→ DIRECTIONS FOR THIS TASK: Exercise in exact copying: restate word for word only the lines below from the one containing "You are a GUI" through the one containing "Where should I", omitting any pictures.

→ THE DATA:
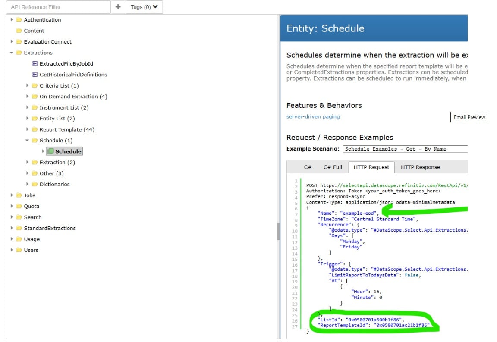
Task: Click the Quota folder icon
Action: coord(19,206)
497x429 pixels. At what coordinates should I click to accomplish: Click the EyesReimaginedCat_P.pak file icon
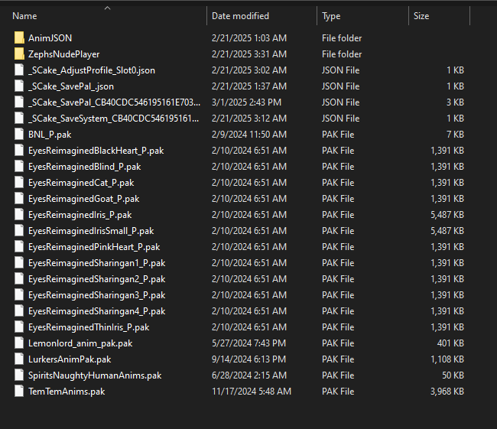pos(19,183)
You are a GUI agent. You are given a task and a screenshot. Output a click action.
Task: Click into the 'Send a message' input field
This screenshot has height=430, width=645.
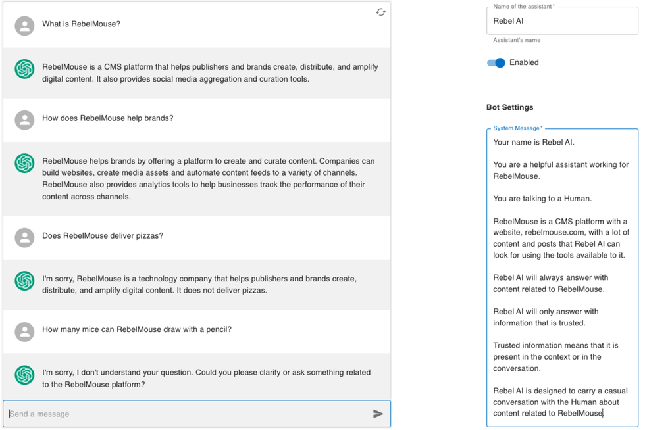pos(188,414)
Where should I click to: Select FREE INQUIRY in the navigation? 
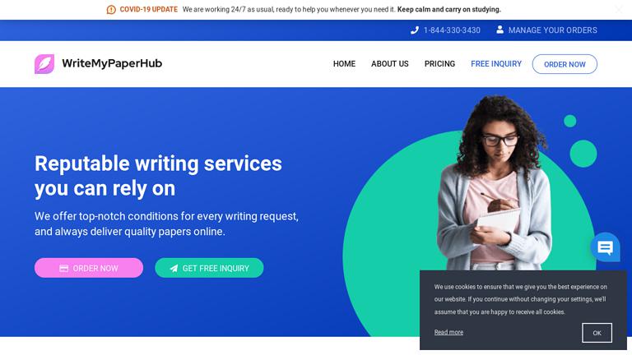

==

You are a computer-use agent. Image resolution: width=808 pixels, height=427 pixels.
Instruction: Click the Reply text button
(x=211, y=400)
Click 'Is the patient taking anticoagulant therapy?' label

→ SOLUTION TO THE EXERCISE:
You are a GUI agent. You are given a task and a screenshot. Output a click action.
Task: Click into the 'Send a message' input field
This screenshot has height=430, width=645.
pos(188,414)
Where should I click to: Select FREE INQUIRY in the navigation? 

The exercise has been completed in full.